As China has a first-to-file trademark system, the fact that the brand owner used the trademark first is usually of no consequence. China does extend protection to what it terms “well-known trademarks,” but it is very hard for a trademark to attain “well-known” status.
In some ways, squatting is worse than counterfeiting. Though the latter is problematic for many reasons, it at least generates some economic activity, whereas squatting does not. Furthermore, for impacted brands, squatting places them in the infuriating position of having to pay to use what it considers to be its own trademark.
As Ai-Leen pointed out, China has been taking steps to tackle squatting. Most notably, in 2019 the Trademark Law was amended, to provide, “A bad faith application for trademark registration for a purpose other than use shall be rejected” (Art. 4). However, even before the amendment, there was already a trend of hostility toward bad faith applications. For example, Ai-Leen noted that the success rate for oppositions almost doubling between 2015 and 2019 – the year the amendment was adopted.
It is not just the China National Intellectual Property Administration (CNIPA) that is turning its guns on bad faith applications. China’s courts are also becoming increasingly hostile toward squatters, and against bad trademark actors generally. Take for example the Brita case. This case did not involve the classic squatter that opportunistically amasses potentially valuable registrations, but rather an actual Shanghai company targeting the Brita brand. As we explained in China Trademarks: Going After Bad Faith Squatters in Good Faith?
Although it might be cold comfort for Brita, the defendant in this case was not really a serial squatter: Its bad faith applications were targeted at Brita. The Shanghai court’s move could signal a determination by the Chinese authorities to take a stronger line against bad faith applicants, not just the squatters with registration “mills.”
Also of note is the fact that the court was explicitly not moved by the fact that the trademark system ultimately worked (not least because Brita was diligent with its trademark filings in the first place!).
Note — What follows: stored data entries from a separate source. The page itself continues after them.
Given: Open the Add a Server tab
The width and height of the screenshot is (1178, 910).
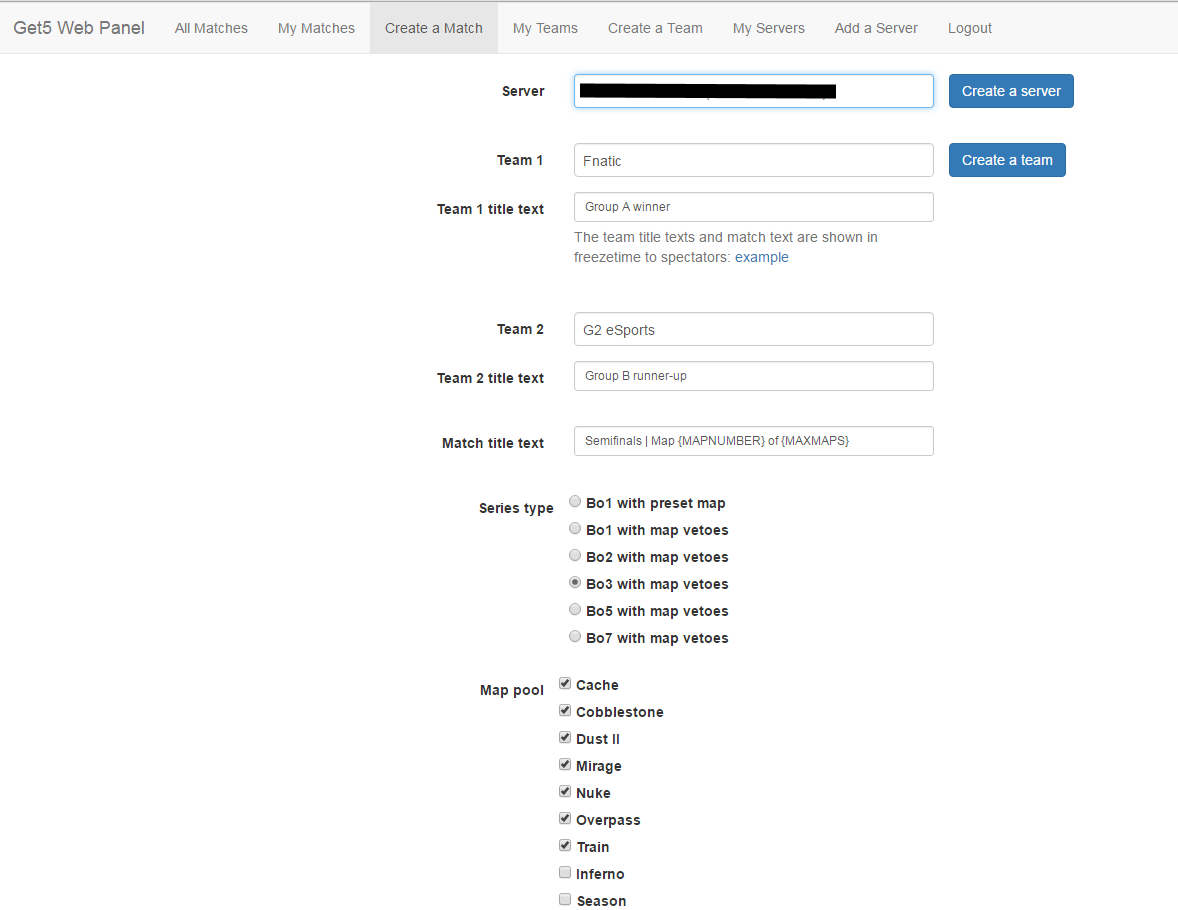Looking at the screenshot, I should [x=876, y=28].
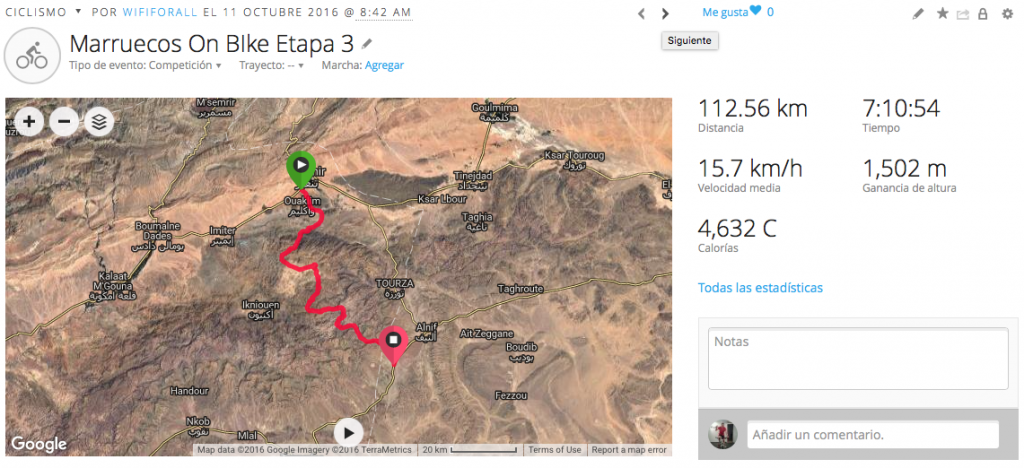Image resolution: width=1024 pixels, height=468 pixels.
Task: Click the share/export icon
Action: coord(963,14)
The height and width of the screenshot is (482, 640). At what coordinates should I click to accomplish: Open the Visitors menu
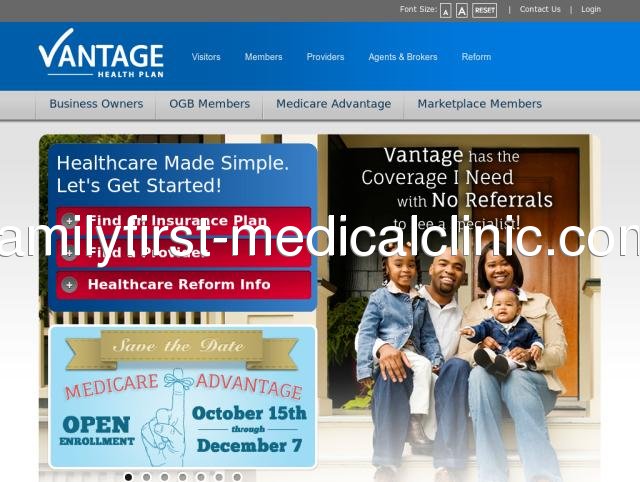tap(206, 57)

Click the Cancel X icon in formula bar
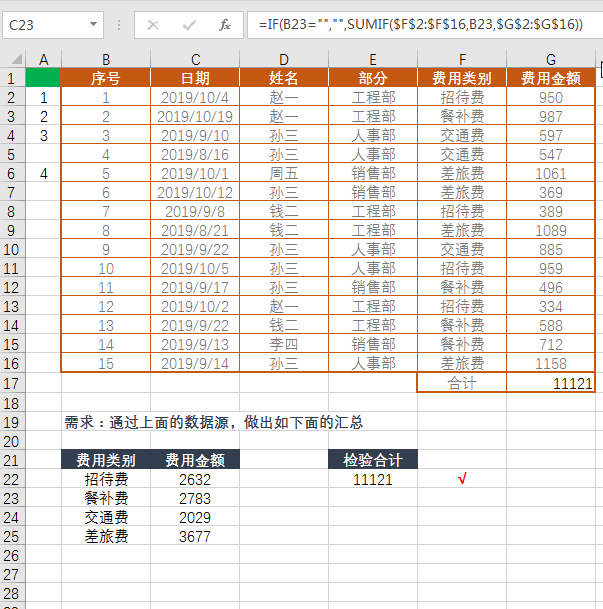pyautogui.click(x=153, y=25)
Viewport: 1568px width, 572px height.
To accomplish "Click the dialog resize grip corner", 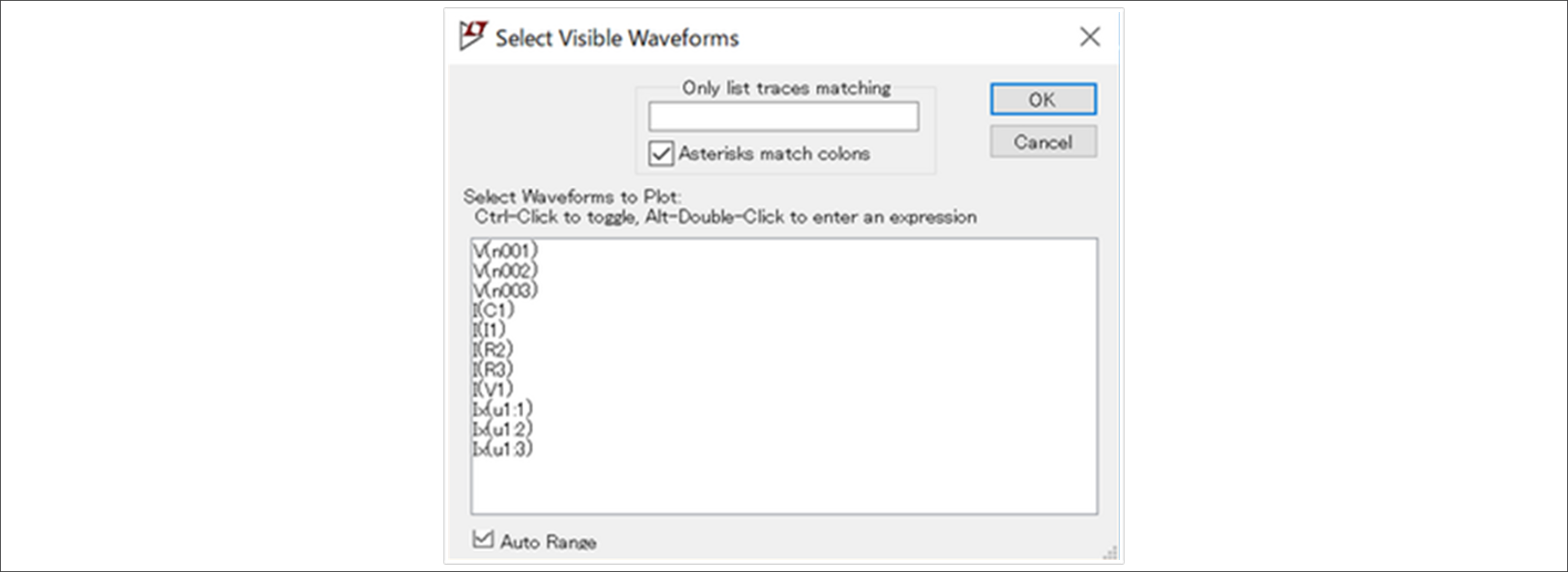I will (x=1110, y=552).
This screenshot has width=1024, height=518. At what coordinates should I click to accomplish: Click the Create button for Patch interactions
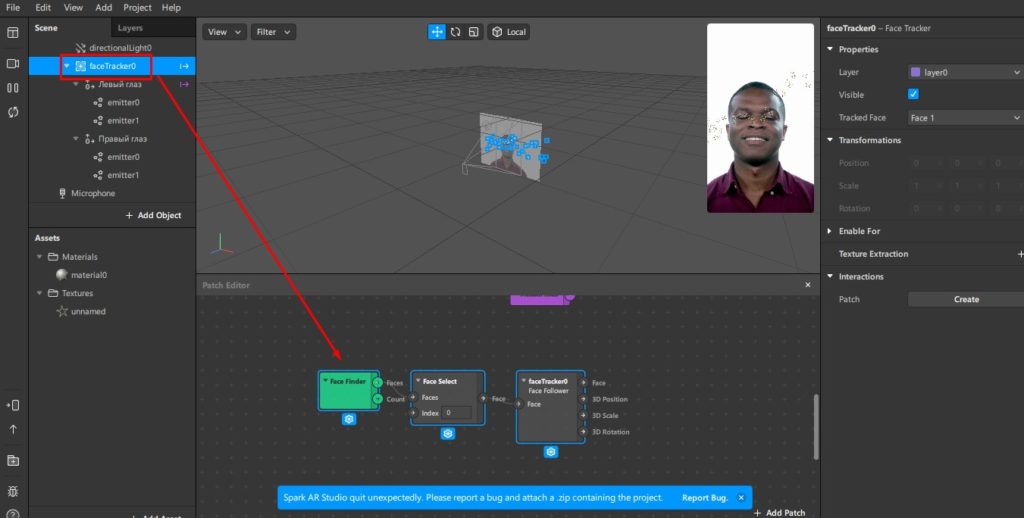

It gave weight to the fact that the defendant’s actions were a time-consuming hindrance to Brita and took a dim view of the defendant’s procedural “abuse.” If the Shanghai court’s reasoning takes hold among its sister courts, then China’s efforts against trademark squatting might finally get some teeth.
It wasn’t that long ago that conversations with clients facing a squatting issue soon turned to a discussion about negotiating a purchase with the squatter. Though in some cases the amounts were not obscene, the fact that clients were paying to get back “their” trademark stung — the realization that they could have avoided the issue altogether if they had been more diligent about retaining China counsel or simply filing a trademark application didn’t help. Moreover, in some cases the sums were obscene. For some clients a rebranding was an option, but for others the choice was a stark one between paying off an extortionist and giving up on the China market.
But the times are a-changing. Squatting is still a problem and dealing with it is not straightforward, but there are some small signs of increasing focus on the problem on the part of the Chinese authorities. And while negotiation remains a part the China trademark toolkit, oppositions (before registration) and invalidations (after registration) on bad-faith grounds are increasingly promising avenues, as is civil litigation.